While cigarette use among teens has declined in recent years, hookah smoking appears to be rapidly gaining popularity. A new study finds that 18 percent of high school seniors -- nearly one in five -- reported smoking a hookah, or water pipe, within the past year.
The study, published online July 7 in the journal Pediatrics, looked at data from 5,540 high school seniors between 2010 and 2012. The results showed that hookah smoking was particularly popular among teens from families with above-average incomes.
"It is a new niche as cigarette use has decreased," study co-author Dr. Michael Weitzman, a professor of pediatrics and environmental medicine at NYU, told CBS News.
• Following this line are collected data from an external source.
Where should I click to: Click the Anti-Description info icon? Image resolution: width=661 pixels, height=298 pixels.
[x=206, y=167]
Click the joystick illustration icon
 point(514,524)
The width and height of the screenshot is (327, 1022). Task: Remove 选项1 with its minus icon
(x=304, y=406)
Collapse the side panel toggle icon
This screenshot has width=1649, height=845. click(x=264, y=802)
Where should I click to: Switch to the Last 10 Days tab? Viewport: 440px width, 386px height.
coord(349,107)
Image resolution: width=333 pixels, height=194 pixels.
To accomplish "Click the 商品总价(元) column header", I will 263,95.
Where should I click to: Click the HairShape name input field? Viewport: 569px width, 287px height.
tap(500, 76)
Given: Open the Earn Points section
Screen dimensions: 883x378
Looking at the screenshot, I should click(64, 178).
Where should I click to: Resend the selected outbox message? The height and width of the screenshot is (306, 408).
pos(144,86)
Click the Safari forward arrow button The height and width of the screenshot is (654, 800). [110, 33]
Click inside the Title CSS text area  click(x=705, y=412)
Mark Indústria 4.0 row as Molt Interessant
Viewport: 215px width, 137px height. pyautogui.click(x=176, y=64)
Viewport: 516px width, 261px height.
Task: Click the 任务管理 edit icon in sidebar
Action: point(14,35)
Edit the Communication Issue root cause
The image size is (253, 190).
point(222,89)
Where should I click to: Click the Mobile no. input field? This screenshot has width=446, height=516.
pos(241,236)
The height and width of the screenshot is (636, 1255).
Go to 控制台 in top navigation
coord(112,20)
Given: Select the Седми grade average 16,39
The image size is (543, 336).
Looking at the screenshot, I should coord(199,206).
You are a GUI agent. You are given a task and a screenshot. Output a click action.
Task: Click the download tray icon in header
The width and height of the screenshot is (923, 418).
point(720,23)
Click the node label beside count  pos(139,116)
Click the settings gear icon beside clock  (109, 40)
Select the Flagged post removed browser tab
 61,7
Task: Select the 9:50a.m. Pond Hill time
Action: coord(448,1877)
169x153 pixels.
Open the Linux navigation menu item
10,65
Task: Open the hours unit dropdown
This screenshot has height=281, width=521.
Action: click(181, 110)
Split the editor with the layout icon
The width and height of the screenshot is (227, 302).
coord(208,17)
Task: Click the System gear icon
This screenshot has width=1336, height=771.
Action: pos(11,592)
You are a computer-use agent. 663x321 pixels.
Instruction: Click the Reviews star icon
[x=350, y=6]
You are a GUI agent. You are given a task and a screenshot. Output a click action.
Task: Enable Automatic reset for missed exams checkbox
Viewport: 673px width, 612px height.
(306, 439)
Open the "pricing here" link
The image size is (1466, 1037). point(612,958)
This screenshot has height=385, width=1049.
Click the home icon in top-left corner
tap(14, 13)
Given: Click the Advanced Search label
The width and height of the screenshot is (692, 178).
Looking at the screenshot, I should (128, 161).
While cigarette use among in the U.S. has decreased by 33 percent in the last decade, hookah use has increased by 123 percent during the same period, he said.
The study found that hookah use was more common among teens who also smoked cigarettes or used alcohol, marijuana or other potentially harmful substances.
Hookah, also called shisha, is an ancient method of smoking, long popular in the Middle East, in which charcoal-heated tobacco-based or "herbal" non-tobacco-based smoke is passed through water before inhalation. Part of the appeal of hookah lies in the ritualistic way of using it, the researchers said.
A one-hour session of hookah smoking is equivalent to smoking about two or three packs of cigarettes in terms of health risks, Farber said.